第四章 平賀源内モノローグ (26ページ)
トビラ;平賀源内立ち姿
時期;
安永5年(1776)6月
登場人物;平賀源内、杉田玄白、中川淳庵、タモリ、前野良沢、司馬江漢、峰子ちゃん中津藩主奥平昌鹿、佐竹義敦、小野田武助、田沼意次
エピソード;◎その後の解体新書翻訳メンバーの姿/◎解体新書出版の反応(最初は漢方医たちによる非難、徐々に称賛)/◎杉田玄白のこなれた対応/◎杉田玄白の栄光/◎前野良沢の不遇(著者として名前が載らなかったから)/◎中津藩主奥平公だけが良沢を称賛「前野良沢はオランダの化け物」/◎田沼の政治で江戸の町はのびのびとした空気/◎司馬江漢長崎へ旅立つ/◎平賀源内の業績/◎焦る源内/◎エレキテルの完成

第五章 独立宣言 (30ページ)
トビラ;
アメリカ建国宣言のシンボル「自由の鐘」
時期;安永5年(1776)7月
登場人物;山トマス・ジェファーソン、ベンジャミン・フランクリン、ジョージ・ワシントン、平賀源内、田沼意次、林子平、長崎奉行柘植長門守
エピソード;◎独立宣言/◎エレキテルの完成(フランクリンの電気の発見より早い)/◎エレキテルに対する町の人々の感想/◎エレキテルに対する田沼意次の感想「これは国家の利益の何かの役に立つのであろうな?」/◎エレキテルを見せ物に/◎林子平、長崎奉行所専属医師に就任/◎唐人屋敷で暴動発生/◎林子平、鎮圧を任される

第六章 大暴れ林子平  (30ページ)
トビラ;
剣を構える林子平
時期;安永5年(1776)
登場人物;
林子平、唐人たち、長崎奉行柘植長門守、司馬江漢、オランダ商館長アーレン・ウェル・ヘイト
エピソード;◎長崎の唐人屋敷について(中華思想と幕府の対応に対する不満)/◎工神堂の攻防戦/◎鎮圧成功、子平の武名上がる/◎オランダ商館長が林子平との会談を希望/◎ヘイト館長、子平を見くびる

 ●第七章 洋刀七本斬り  (23ページ)
トビラ;
出島内部の植物園
時期;安永5年(1776)
登場人物;
林子平、オランダ商館長ヘイト、長崎奉行柘植長門守、故ベニョヴスキー、
エピソード;◎商館長ヘイトの前で洋刀7本斬り/◎ヘイト、子平を誉め讃える/◎ヘイトと子平の親交/◎蝦夷地について語る/◎ヘイト、子平にベニョヴスキー事件のことを語る/◎子平の決意

●資料文献一覧(第一回)  (5ページ)
トビラ;
小早川秀秋像(京都高台寺蔵)

 

……とうとう解体新書が完成してしまいましたー。
つくづく解体新書って凄いなぁ。
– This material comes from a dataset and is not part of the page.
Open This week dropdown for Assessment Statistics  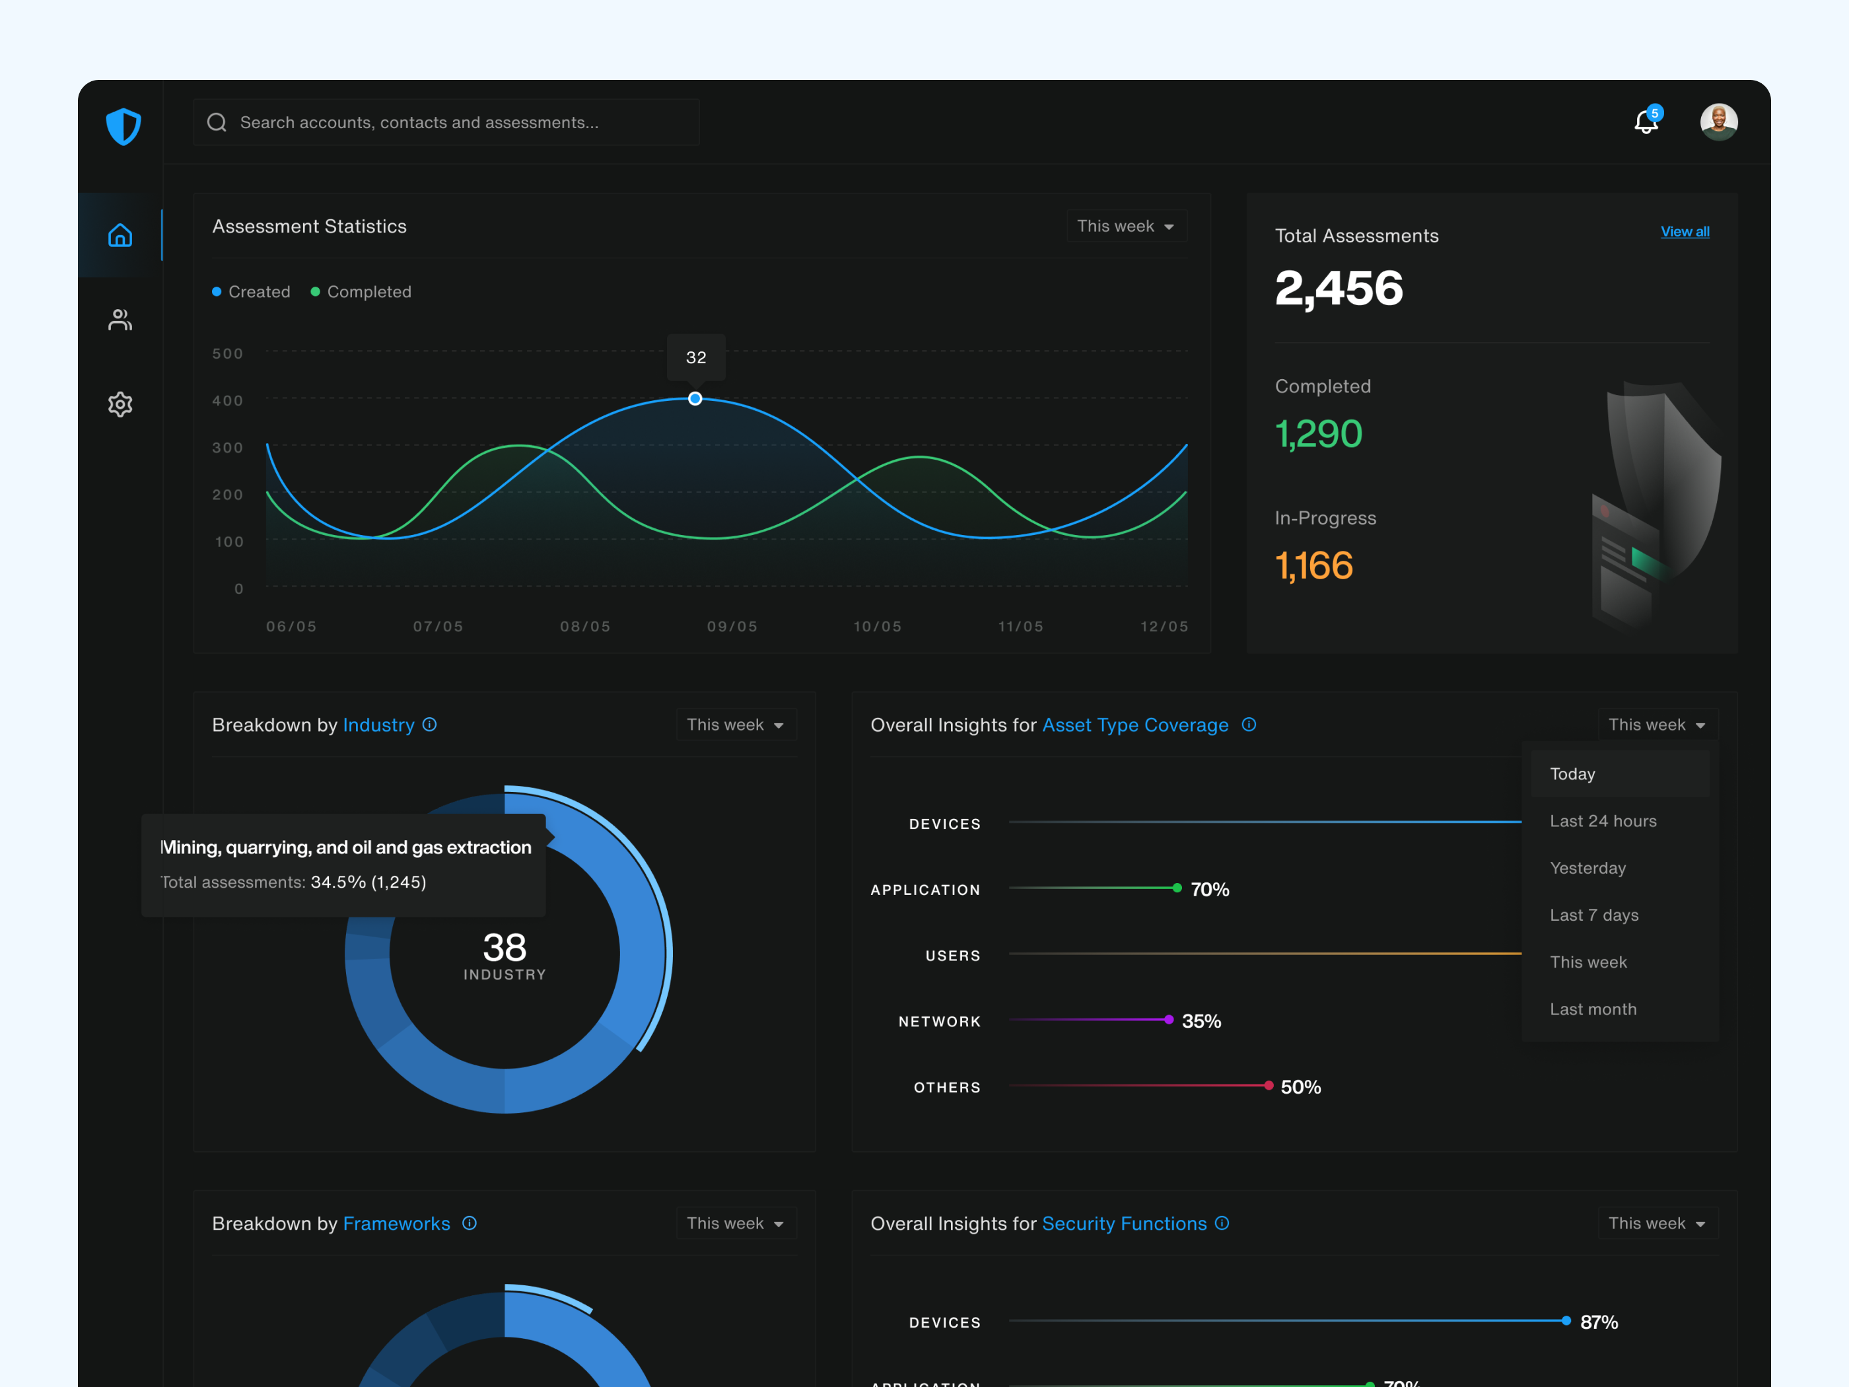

また、「ただ本を翻訳する」ってだけなのに、関ヶ原の勇士や幕末の志士たちと同じグループに入れてしまうこの漫画も凄いです。
私にとってこの巻は、何度読み返しても泣いてしまう巻です。大好き。

私の泣けるポイント。
その1.
前野良沢と杉田玄白は、この解体新書の編集方針を巡って繰り返し激しく喧嘩をする。とうとう激高した前野良沢は、玄白に対して絶縁を突きつける。しかしその時点で本はほとんど完成していた為、無事に解体新書刊行。完成した本を持って玄白は良沢の家を訪れるのですが、それを見て良沢は泣き出し、三人ひっしと抱き合う。(それを襖の影から覗き見て、ひとり涙する峰子ちゃん)
この場面を読み返すたびに、なぜか泣いてしまうおばかなわたくし。なんで私まで泣かねばならんのだ。なんでだろう?

その2.
世渡りがうまい杉田玄白の名声がウナギ登りで上がっていくのに対し、社交下手な前野良沢の家は閑古鳥。司馬江漢といっしょに膝をかかえて鼻をほじる父の姿を見て涙する峰子ちゃん。(そうですよね~。私もこの漫画読むまで解体新書の作者は杉田玄白だと思っていました)
しかし、良沢の主君の奥平昌鹿だけは行間に滲み出る良沢の業績を認め、お褒めの言葉を賜るのでした。…いいねぇ。


前野家の居候・司馬江漢

その3.
解体新書チーム3人と対照的な天才として登場する平賀源内。
源内はスーパースターです。前々巻と今巻で、源内の数えきれぬ業績が羅列され、これが凄い。売れっ子劇作家・小説家・コピーライター・洋画家・発明家・博物学者・奇書収集家・鉱山技師・治水工事家・財政コンサルタント等等々。でも、そんな源内は、解体新書を世に放った3人の姿を見て、焦りを覚えるのです。(源内の方がすごい万能人間なのに)
その結果彼が新しく作り出したのがエレキテル!
で、自慢たっぷりにこれを田沼意次に見せに行くのですが、田沼は源内に言う。「で、これはどんな役に立つのじゃ?」 この顔の田沼の表情は、決して源内をうさんくさく思っているわけじゃなくて、源内が天才だと知っているからこそ気さくに「教えて?」という感じなんですが、源内はそんな田沼に対して「電気とは何か」を説明しようとして、でもできなくて、真っ白になってしまう。このコマが好き。漫画ではこの描写が数コマに渡っていて、そのページが凄いと思う。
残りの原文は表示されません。